Tubular β-catenin alleviates mitochondrial dysfunction and cell death in acute kidney injury

Abstract

Mitochondria take part in a network of intracellular processes that regulate homeostasis. Defects in mitochondrial function are key pathophysiological changes during AKI. Although Wnt/β-catenin signaling mediates mitochondrial dysfunction in chronic kidney fibrosis, little is known of the influence of β-catenin on mitochondrial function in AKI. To decipher this interaction, we generated an inducible mouse model of tubule-specific β-catenin overexpression (TubCat), and a model of tubule-specific β-catenin depletion (TubcatKO), and induced septic AKI in these mice with lipopolysaccharide (LPS) and aseptic AKI with bilateral ischemia-reperfusion. In both AKI models, tubular β-catenin stabilization in TubCat animals significantly reduced BUN/serum creatinine, tubular damage (NGAL-positive tubules), apoptosis (TUNEL-positive cells) and necroptosis (phosphorylation of MLKL and RIP3) through activating AKT phosphorylation and p53 suppression; enhanced mitochondrial biogenesis (increased PGC-1α and NRF1) and restored mitochondrial mass (increased TIM23) to re-establish mitochondrial homeostasis (increased fusion markers OPA1, MFN2, and decreased fission protein DRP1) through the FOXO3/PGC-1α signaling cascade.

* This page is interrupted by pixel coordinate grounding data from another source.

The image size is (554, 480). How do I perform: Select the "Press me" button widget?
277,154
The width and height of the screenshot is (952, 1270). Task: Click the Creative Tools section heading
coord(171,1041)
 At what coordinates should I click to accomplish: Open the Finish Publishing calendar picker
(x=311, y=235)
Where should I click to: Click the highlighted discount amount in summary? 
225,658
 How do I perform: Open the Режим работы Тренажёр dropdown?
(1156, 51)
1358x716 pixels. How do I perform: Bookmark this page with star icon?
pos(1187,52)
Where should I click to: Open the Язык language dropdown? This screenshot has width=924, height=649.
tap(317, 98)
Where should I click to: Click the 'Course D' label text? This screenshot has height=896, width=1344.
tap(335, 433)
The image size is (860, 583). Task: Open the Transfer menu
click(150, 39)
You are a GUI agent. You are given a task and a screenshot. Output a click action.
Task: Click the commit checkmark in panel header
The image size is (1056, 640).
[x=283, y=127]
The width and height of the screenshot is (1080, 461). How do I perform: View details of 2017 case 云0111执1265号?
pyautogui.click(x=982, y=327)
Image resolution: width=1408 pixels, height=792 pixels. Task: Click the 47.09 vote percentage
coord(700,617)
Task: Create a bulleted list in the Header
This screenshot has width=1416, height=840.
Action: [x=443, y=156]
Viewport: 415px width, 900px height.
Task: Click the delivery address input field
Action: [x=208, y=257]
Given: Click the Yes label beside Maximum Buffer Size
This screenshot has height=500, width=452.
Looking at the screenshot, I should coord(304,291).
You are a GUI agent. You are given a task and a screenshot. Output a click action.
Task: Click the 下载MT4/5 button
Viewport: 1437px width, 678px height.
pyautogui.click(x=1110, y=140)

Conversely, kidney function loss and histological damage, tubular cell death, and mitochondrial dysfunction were all aggravated in TubCatKO mice. Mechanistically, β-catenin transfection maintained mitochondrial mass and activated PGC-1α via FOXO3 in LPS-exposed HK-2 cells. Collectively, these findings provide evidence that tubular β-catenin mitigates cell death and restores mitochondrial homeostasis in AKI through the common mechanisms associated with activation of AKT/p53 and FOXO3/PGC-1α signaling pathways.